◆ **PROBLEM DESCRIPTION**
Turn everything in the material below from the line containing "At what coordinates should I click to accomplish: Toggle" down to the line containing "[x=87, y=124]" into a numbered list, leaving out any blank lines.

====== THE INPUT ======

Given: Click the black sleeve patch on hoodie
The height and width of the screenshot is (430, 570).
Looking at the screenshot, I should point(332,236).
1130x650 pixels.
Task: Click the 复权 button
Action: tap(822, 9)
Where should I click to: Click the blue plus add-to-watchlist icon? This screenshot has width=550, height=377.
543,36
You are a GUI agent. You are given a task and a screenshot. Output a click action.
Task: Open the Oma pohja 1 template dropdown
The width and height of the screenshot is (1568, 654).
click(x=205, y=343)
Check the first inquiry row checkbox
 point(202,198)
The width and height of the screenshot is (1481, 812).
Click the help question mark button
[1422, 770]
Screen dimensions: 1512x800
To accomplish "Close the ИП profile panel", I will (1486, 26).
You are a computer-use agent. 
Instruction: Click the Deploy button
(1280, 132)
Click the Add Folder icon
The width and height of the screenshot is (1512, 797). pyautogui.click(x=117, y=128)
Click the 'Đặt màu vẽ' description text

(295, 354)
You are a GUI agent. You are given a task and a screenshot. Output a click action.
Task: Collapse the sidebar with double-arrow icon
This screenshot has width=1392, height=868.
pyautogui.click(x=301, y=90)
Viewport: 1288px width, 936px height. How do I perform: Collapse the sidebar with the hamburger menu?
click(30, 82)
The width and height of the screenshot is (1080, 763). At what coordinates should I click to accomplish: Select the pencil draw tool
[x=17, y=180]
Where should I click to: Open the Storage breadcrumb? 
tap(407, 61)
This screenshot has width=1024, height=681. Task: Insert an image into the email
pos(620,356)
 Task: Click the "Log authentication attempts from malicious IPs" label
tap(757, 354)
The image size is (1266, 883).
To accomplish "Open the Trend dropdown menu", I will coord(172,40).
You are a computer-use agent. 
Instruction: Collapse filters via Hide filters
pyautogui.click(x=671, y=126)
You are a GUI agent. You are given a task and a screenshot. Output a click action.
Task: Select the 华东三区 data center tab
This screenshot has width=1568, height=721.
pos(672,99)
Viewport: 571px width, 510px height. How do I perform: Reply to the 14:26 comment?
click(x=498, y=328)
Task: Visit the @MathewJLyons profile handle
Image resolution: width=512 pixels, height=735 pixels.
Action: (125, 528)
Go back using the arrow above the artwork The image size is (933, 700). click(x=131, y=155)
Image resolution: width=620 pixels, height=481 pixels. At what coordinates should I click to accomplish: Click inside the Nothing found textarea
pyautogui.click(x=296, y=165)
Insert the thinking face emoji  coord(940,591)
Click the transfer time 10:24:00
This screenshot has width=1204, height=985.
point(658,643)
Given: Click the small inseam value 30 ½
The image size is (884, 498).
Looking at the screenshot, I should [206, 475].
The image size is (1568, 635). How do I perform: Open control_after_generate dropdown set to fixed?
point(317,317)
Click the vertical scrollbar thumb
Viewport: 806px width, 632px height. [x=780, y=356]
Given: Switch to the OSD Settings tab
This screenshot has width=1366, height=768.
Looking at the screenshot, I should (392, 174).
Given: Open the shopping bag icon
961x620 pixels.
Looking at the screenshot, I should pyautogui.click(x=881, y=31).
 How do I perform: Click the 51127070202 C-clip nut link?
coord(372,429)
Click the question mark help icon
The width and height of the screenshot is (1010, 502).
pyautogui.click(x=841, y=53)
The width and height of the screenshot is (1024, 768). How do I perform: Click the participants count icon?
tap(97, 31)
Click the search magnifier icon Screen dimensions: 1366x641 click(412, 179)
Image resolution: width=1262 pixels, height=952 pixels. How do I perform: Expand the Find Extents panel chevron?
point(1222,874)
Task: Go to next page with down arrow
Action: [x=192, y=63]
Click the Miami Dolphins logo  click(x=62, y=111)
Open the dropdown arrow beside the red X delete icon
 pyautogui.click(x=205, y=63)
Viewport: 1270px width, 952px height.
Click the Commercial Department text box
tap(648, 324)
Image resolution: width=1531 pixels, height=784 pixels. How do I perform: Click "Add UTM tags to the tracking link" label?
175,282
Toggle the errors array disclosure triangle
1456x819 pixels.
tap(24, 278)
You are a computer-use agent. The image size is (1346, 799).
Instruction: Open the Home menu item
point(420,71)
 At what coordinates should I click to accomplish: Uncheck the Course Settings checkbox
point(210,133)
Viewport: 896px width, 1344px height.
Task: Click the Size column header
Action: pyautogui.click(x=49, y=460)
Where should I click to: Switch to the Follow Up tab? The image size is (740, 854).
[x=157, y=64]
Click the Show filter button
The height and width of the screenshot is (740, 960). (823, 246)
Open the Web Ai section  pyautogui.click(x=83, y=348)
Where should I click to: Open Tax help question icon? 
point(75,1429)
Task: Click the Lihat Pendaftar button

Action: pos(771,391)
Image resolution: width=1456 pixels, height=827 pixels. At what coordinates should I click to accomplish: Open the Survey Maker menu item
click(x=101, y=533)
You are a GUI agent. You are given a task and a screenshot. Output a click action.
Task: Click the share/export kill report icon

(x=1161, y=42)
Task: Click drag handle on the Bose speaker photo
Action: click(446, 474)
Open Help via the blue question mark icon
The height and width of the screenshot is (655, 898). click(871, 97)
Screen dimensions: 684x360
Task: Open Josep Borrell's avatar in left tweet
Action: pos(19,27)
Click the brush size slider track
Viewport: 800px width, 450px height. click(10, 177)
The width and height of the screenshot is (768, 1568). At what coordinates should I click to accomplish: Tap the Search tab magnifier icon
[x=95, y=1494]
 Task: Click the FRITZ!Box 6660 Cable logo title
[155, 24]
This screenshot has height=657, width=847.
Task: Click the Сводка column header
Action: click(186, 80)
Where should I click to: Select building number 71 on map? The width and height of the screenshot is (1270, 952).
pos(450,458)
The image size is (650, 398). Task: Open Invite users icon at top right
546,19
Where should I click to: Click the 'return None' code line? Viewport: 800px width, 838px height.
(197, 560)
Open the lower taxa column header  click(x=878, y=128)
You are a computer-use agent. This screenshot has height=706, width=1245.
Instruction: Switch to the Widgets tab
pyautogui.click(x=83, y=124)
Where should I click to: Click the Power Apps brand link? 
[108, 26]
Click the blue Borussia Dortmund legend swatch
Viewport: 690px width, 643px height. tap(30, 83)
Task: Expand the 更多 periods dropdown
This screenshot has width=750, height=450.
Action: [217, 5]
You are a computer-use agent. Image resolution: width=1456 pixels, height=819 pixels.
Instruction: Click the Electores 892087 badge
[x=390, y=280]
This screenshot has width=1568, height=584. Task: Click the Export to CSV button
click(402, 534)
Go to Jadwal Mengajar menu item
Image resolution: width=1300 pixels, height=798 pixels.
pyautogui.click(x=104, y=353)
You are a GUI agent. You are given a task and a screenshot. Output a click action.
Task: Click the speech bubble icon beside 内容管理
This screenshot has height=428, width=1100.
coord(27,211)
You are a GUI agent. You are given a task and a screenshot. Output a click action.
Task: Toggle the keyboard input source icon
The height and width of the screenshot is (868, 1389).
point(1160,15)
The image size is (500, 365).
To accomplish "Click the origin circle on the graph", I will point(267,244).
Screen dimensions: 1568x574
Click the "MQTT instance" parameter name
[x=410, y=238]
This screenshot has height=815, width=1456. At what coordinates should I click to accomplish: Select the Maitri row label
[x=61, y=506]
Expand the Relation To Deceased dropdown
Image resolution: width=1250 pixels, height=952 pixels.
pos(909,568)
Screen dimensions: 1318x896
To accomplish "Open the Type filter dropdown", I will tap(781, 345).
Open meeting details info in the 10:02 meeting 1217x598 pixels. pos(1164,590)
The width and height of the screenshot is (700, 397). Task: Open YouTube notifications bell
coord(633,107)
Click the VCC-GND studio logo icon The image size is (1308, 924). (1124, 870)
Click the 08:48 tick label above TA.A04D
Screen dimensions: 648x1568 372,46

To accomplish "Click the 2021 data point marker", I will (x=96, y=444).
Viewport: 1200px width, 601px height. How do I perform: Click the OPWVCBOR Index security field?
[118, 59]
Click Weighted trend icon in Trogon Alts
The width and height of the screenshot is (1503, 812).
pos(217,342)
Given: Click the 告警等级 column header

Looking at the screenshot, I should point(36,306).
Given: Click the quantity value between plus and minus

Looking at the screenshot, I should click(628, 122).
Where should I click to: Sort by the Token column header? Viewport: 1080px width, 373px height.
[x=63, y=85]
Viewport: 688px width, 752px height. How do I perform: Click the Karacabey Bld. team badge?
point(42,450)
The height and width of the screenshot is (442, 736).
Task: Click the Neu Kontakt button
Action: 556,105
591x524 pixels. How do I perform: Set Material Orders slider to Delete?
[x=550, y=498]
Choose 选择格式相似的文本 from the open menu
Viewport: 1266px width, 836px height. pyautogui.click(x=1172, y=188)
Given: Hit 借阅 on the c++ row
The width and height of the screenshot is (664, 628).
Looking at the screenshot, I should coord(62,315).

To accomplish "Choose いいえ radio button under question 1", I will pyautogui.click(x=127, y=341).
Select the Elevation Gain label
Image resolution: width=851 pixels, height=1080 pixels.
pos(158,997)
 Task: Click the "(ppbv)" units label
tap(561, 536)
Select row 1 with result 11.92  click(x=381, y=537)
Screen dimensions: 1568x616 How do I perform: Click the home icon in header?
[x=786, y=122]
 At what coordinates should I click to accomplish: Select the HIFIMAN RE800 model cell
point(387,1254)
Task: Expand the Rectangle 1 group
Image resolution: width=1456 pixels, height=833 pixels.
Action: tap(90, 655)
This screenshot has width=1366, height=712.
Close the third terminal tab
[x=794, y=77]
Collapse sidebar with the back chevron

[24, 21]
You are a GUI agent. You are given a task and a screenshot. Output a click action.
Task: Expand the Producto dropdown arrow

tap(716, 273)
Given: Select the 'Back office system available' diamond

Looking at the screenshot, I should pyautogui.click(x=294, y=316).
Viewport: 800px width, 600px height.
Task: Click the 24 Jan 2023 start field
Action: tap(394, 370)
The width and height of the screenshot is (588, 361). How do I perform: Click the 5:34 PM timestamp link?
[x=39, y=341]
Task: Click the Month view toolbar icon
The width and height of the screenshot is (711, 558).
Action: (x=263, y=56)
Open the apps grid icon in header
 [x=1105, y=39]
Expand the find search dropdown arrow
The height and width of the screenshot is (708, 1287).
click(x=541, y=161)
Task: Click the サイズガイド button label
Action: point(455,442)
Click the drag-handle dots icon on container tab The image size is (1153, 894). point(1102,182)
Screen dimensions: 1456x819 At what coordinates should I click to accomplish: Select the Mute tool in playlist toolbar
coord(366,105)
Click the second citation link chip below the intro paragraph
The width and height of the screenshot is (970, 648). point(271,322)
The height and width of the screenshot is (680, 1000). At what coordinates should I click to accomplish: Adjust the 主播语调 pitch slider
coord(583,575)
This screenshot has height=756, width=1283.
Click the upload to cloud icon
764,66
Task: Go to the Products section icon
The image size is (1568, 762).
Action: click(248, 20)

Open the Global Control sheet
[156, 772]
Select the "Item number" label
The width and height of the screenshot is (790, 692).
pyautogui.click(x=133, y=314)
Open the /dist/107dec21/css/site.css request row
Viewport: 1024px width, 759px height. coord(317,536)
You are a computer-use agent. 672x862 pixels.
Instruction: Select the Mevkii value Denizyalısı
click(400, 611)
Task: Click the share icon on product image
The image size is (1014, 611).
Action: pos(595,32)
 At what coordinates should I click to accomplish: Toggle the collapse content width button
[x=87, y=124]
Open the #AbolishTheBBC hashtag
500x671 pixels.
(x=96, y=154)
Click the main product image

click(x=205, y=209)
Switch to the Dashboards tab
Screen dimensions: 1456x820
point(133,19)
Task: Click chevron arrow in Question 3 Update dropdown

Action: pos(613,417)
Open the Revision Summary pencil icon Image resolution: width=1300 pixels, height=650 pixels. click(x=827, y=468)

======

◆ **SOLUTION BELOW**
1.  At what coordinates should I click to accomplish: Toggle the collapse content width button
2. [x=87, y=124]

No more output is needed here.